Below is cool stuff that you can do with FileDB. If you want to follow these demos, add their dir as a mount.

  • ~/demos/clojuredocs: query and scrape clojuredocs results whenever you write to a file
  • ~/demos/temp: keep track of max/min temperature and query for the hottest day in the week
  • WIP ~/demos/nutrition: make your own nutrition tracking system
  • TODO ~/demos/email: sync all of your emails locally, connect them with your notes
  • TODO ~/demos/code-analysis: read AST for clj files, query it to find what fns are affected when a given fn changes

I'm working on more demos around my own usecases. I'll add them here when they are done. If you have cool demos you'd like to list here, make a PR!

But why?

Because I think it's silly that I own a powerful laptop and a powerful phone, and yet my data is sequestered away on cloud servers, where I pay for the privilege of accessing it and using it in a silo.

I want my data, and I want to fuck around with it on my terms. I want to connect it together and try to do cool stuff with it! And I want to sync it between my laptop and my phone, and wherever else I want to have it.

Last year I was travelling somewhere with bad connectivity and wanted to look up food nutrition data on my phone. This is known data. Surely there's an app for that. I tried 10 apps free and paid, and found they were mostly garbage. I don't think I found even one that worked offline and had the 5 foods I tested.

Why is this hard to get?! The USDA gives you a 24MB CSV of all foundation foods. 2.8GB if you want all foods, the bulk of it branded. I know how to program. My laptop has a 1TB disk, and my phone has a 512GB. Why do I go mucking around with garbage apps instead of using this available data?

It's not terribly hard to load this into a database. But it is hard to sync databases, and to open them in different devices. You know what's really easy to sync and open though?

Files.

You have iCloud, Google Drive, Dropbox, Syncthing, Git, and a ton of other apps to sync. You have apps that open your on-disk files. Lots of these cloud services give you a way to download all of your data.

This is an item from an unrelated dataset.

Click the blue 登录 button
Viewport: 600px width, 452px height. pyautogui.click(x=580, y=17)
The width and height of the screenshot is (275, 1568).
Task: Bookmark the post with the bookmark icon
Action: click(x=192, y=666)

So that got me thinking about doing a database that was mostly a queryable layer over disk files. I then I added more stuff to it that I thought was cool, like reactive triggers, a live system, and a http server.

CLI

You'll need to have Clojure and Babashka installed first. Installing the FileDB CLI is just cloning this repo and symlinking the CLI script.

# go into a folder where you can clone fdb into
git clone https://github.com/filipesilva/fdb
cd fdb
./symlink-fdb.sh

Now you should be able to run fdb help from anywhere. If you don't want to symlink the CLI script, you can call ./src/fdb/bb/cli.clj help from this dir. That's what ./symlink-fdb.sh is linking.

Start using FileDB by running fdb init. This will create ~/fdb/ with fdbconfig.edn, user/, and demos/ inside. If you want to create the fdb folder in the current (or other) dir, add it at the end of init like fdb init ..

Then run fdb watch. You can edit the config anytime, for instance to add new mounts, and the watcher will restart automatically. It starts a nREPL server on port 2525 that you can connect to from a Clojure editor like Emacs with Cider or VSCode with Calva.

It will watch folders under the :mount key in fdbconfig.edn. Modified date, parent, and path for each file on mounts will be added to the db. If there's a reader for that file type, the extracted data will be added. If you have doc.md, and add a doc.md.meta.edn next to it, that edn data will be added to the db's doc.md id. You can put triggers and whatever else you want in this edn file.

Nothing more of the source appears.